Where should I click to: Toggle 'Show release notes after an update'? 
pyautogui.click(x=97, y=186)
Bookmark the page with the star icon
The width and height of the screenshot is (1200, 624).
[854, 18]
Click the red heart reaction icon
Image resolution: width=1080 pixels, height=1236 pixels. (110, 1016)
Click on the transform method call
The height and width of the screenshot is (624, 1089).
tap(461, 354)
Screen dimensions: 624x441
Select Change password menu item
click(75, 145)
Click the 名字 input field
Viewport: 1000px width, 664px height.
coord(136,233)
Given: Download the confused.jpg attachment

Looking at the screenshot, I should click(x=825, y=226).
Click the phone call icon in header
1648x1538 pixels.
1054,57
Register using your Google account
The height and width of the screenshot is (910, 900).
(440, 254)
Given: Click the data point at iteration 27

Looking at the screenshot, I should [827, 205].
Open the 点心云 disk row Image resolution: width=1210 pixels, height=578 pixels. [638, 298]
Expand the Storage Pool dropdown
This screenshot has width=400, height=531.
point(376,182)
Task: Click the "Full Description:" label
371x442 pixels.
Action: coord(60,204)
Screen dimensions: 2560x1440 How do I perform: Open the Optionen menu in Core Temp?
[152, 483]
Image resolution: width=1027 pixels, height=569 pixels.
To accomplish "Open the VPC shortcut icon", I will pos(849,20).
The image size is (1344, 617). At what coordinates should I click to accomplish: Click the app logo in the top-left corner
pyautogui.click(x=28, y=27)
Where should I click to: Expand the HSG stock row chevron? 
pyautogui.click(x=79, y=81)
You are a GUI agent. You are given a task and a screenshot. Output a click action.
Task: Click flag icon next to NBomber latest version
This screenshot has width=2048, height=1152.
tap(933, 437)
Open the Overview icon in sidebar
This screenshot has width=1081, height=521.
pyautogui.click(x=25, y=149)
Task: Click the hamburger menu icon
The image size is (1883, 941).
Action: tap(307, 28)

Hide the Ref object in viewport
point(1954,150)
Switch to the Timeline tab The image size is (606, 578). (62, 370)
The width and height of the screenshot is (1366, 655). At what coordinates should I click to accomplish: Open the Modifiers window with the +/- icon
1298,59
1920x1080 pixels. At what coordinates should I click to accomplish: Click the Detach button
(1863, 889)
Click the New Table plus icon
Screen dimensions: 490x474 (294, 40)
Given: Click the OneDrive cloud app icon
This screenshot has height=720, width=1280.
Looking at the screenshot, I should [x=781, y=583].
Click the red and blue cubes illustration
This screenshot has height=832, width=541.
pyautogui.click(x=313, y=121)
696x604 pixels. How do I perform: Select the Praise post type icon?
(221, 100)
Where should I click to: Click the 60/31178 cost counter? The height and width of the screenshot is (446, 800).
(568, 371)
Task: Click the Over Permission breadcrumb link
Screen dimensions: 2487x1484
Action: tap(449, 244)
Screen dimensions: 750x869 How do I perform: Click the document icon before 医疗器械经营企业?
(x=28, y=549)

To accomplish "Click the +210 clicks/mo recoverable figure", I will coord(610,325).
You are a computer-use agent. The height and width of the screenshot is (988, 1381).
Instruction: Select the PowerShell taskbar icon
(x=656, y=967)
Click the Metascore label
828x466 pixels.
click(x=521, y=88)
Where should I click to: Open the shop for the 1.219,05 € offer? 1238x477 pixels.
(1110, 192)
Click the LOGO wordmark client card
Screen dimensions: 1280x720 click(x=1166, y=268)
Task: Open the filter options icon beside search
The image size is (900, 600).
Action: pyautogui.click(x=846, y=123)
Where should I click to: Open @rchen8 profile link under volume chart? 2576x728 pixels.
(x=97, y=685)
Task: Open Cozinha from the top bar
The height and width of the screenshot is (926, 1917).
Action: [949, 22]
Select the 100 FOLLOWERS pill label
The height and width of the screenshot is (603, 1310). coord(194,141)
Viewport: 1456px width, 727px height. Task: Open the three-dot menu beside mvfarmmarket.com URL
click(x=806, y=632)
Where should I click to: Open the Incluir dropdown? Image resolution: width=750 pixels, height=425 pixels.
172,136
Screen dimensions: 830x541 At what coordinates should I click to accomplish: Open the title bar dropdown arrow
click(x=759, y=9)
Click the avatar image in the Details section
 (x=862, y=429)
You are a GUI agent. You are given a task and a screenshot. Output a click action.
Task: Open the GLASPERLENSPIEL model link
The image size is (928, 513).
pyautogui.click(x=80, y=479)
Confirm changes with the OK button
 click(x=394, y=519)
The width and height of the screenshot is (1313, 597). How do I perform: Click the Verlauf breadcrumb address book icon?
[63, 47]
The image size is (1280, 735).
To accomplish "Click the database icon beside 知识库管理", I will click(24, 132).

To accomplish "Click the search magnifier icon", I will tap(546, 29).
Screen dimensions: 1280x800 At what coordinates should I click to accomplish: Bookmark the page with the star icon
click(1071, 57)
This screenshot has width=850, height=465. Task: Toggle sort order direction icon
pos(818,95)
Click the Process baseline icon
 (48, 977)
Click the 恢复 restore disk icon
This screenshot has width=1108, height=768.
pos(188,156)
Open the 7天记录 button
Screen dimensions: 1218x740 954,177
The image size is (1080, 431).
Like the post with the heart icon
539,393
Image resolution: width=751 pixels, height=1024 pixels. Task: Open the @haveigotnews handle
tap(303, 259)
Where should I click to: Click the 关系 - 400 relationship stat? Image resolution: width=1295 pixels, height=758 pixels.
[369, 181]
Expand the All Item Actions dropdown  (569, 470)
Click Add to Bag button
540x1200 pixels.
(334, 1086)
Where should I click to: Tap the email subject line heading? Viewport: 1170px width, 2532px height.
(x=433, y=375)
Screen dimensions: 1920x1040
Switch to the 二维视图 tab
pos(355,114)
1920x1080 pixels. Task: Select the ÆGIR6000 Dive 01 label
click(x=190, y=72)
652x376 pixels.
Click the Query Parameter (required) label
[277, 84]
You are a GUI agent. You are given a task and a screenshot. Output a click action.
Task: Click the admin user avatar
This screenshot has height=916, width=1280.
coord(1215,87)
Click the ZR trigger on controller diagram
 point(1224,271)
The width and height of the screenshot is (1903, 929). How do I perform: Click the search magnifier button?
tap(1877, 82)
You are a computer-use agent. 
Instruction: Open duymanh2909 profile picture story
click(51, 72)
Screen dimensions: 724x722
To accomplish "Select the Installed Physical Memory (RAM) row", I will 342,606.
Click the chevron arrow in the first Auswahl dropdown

■ Stated task:
Can you rewrite all the entries above as a JSON list of strings, one string per line, with blank lines left out?

■ Exercise result:
[
  "Where should I click to: Toggle 'Show release notes after an update'? ",
  "pyautogui.click(x=97, y=186)",
  "Bookmark the page with the star icon",
  "The width and height of the screenshot is (1200, 624).",
  "[854, 18]",
  "Click the red heart reaction icon",
  "Image resolution: width=1080 pixels, height=1236 pixels. (110, 1016)",
  "Click on the transform method call",
  "The height and width of the screenshot is (624, 1089).",
  "tap(461, 354)",
  "Screen dimensions: 624x441",
  "Select Change password menu item",
  "click(75, 145)",
  "Click the 名字 input field",
  "Viewport: 1000px width, 664px height.",
  "coord(136,233)",
  "Given: Download the confused.jpg attachment",
  "Looking at the screenshot, I should click(x=825, y=226).",
  "Click the phone call icon in header",
  "1648x1538 pixels.",
  "1054,57",
  "Register using your Google account",
  "The height and width of the screenshot is (910, 900).",
  "(440, 254)",
  "Given: Click the data point at iteration 27",
  "Looking at the screenshot, I should [827, 205].",
  "Open the 点心云 disk row Image resolution: width=1210 pixels, height=578 pixels. [638, 298]",
  "Expand the Storage Pool dropdown",
  "This screenshot has width=400, height=531.",
  "point(376,182)",
  "Task: Click the \"Full Description:\" label",
  "371x442 pixels.",
  "Action: coord(60,204)",
  "Screen dimensions: 2560x1440 How do I perform: Open the Optionen menu in Core Temp?",
  "[152, 483]",
  "Image resolution: width=1027 pixels, height=569 pixels.",
  "To accomplish \"Open the VPC shortcut icon\", I will pos(849,20).",
  "The image size is (1344, 617). At what coordinates should I click to accomplish: Click the app logo in the top-left corner",
  "pyautogui.click(x=28, y=27)",
  "Where should I click to: Expand the HSG stock row chevron? ",
  "pyautogui.click(x=79, y=81)",
  "You are a GUI agent. You are given a task and a screenshot. Output a click action.",
  "Task: Click flag icon next to NBomber latest version",
  "This screenshot has width=2048, height=1152.",
  "tap(933, 437)",
  "Open the Overview icon in sidebar",
  "This screenshot has width=1081, height=521.",
  "pyautogui.click(x=25, y=149)",
  "Task: Click the hamburger menu icon",
  "The image size is (1883, 941).",
  "Action: tap(307, 28)",
  "Hide the Ref object in viewport",
  "point(1954,150)",
  "Switch to the Timeline tab The image size is (606, 578). (62, 370)",
  "The width and height of the screenshot is (1366, 655). At what coordinates should I click to accomplish: Open the Modifiers window with the +/- icon",
  "1298,59",
  "1920x1080 pixels. At what coordinates should I click to accomplish: Click the Detach button",
  "(1863, 889)",
  "Click the New Table plus icon",
  "Screen dimensions: 490x474 (294, 40)",
  "Given: Click the OneDrive cloud app icon",
  "This screenshot has height=720, width=1280.",
  "Looking at the screenshot, I should [x=781, y=583].",
  "Click the red and blue cubes illustration",
  "This screenshot has height=832, width=541.",
  "pyautogui.click(x=313, y=121)",
  "696x604 pixels. How do I perform: Select the Praise post type icon?",
  "(221, 100)",
  "Where should I click to: Click the 60/31178 cost counter? The height and width of the screenshot is (446, 800).",
  "(568, 371)",
  "Task: Click the Over Permission breadcrumb link",
  "Screen dimensions: 2487x1484",
  "Action: tap(449, 244)",
  "Screen dimensions: 750x869 How do I perform: Click the document icon before 医疗器械经营企业?",
  "(x=28, y=549)",
  "To accomplish \"Click the +210 clicks/mo recoverable figure\", I will coord(610,325).",
  "You are a computer-use agent. The height and width of the screenshot is (988, 1381).",
  "Instruction: Select the PowerShell taskbar icon",
  "(x=656, y=967)",
  "Click the Metascore label",
  "828x466 pixels.",
  "click(x=521, y=88)",
  "Where should I click to: Open the shop for the 1.219,05 € offer? 1238x477 pixels.",
  "(1110, 192)",
  "Click the LOGO wordmark client card",
  "Screen dimensions: 1280x720 click(x=1166, y=268)",
  "Task: Open the filter options icon beside search",
  "The image size is (900, 600).",
  "Action: pyautogui.click(x=846, y=123)",
  "Where should I click to: Open @rchen8 profile link under volume chart? 2576x728 pixels.",
  "(x=97, y=685)",
  "Task: Open Cozinha from the top bar",
  "The height and width of the screenshot is (926, 1917).",
  "Action: [949, 22]",
  "Select the 100 FOLLOWERS pill label",
  "The height and width of the screenshot is (603, 1310). coord(194,141)",
  "Viewport: 1456px width, 727px height. Task: Open the three-dot menu beside mvfarmmarket.com URL",
  "click(x=806, y=632)",
  "Where should I click to: Open the Incluir dropdown? Image resolution: width=750 pixels, height=425 pixels.",
  "172,136",
  "Screen dimensions: 830x541 At what coordinates should I click to accomplish: Open the title bar dropdown arrow",
  "click(x=759, y=9)",
  "Click the avatar image in the Details section",
  " (x=862, y=429)",
  "You are a GUI agent. You are given a task and a screenshot. Output a click action.",
  "Task: Open the GLASPERLENSPIEL model link",
  "The image size is (928, 513).",
  "pyautogui.click(x=80, y=479)",
  "Confirm changes with the OK button",
  " click(x=394, y=519)",
  "The width and height of the screenshot is (1313, 597). How do I perform: Click the Verlauf breadcrumb address book icon?",
  "[63, 47]",
  "The image size is (1280, 735).",
  "To accomplish \"Click the database icon beside 知识库管理\", I will click(24, 132).",
  "To accomplish \"Click the search magnifier icon\", I will tap(546, 29).",
  "Screen dimensions: 1280x800 At what coordinates should I click to accomplish: Bookmark the page with the star icon",
  "click(1071, 57)",
  "This screenshot has width=850, height=465. Task: Toggle sort order direction icon",
  "pos(818,95)",
  "Click the Process baseline icon",
  " (48, 977)",
  "Click the 恢复 restore disk icon",
  "This screenshot has width=1108, height=768.",
  "pos(188,156)",
  "Open the 7天记录 button",
  "Screen dimensions: 1218x740 954,177",
  "The image size is (1080, 431).",
  "Like the post with the heart icon",
  "539,393",
  "Image resolution: width=751 pixels, height=1024 pixels. Task: Open the @haveigotnews handle",
  "tap(303, 259)",
  "Where should I click to: Click the 关系 - 400 relationship stat? Image resolution: width=1295 pixels, height=758 pixels.",
  "[369, 181]",
  "Expand the All Item Actions dropdown  (569, 470)",
  "Click Add to Bag button",
  "540x1200 pixels.",
  "(334, 1086)",
  "Where should I click to: Tap the email subject line heading? Viewport: 1170px width, 2532px height.",
  "(x=433, y=375)",
  "Screen dimensions: 1920x1040",
  "Switch to the 二维视图 tab",
  "pos(355,114)",
  "1920x1080 pixels. Task: Select the ÆGIR6000 Dive 01 label",
  "click(x=190, y=72)",
  "652x376 pixels.",
  "Click the Query Parameter (required) label",
  "[277, 84]",
  "You are a GUI agent. You are given a task and a screenshot. Output a click action.",
  "Task: Click the admin user avatar",
  "This screenshot has height=916, width=1280.",
  "coord(1215,87)",
  "Click the ZR trigger on controller diagram",
  " point(1224,271)",
  "The width and height of the screenshot is (1903, 929). How do I perform: Click the search magnifier button?",
  "tap(1877, 82)",
  "You are a computer-use agent. ",
  "Instruction: Open duymanh2909 profile picture story",
  "click(51, 72)",
  "Screen dimensions: 724x722",
  "To accomplish \"Select the Installed Physical Memory (RAM) row\", I will 342,606.",
  "Click the chevron arrow in the first Auswahl dropdown"
]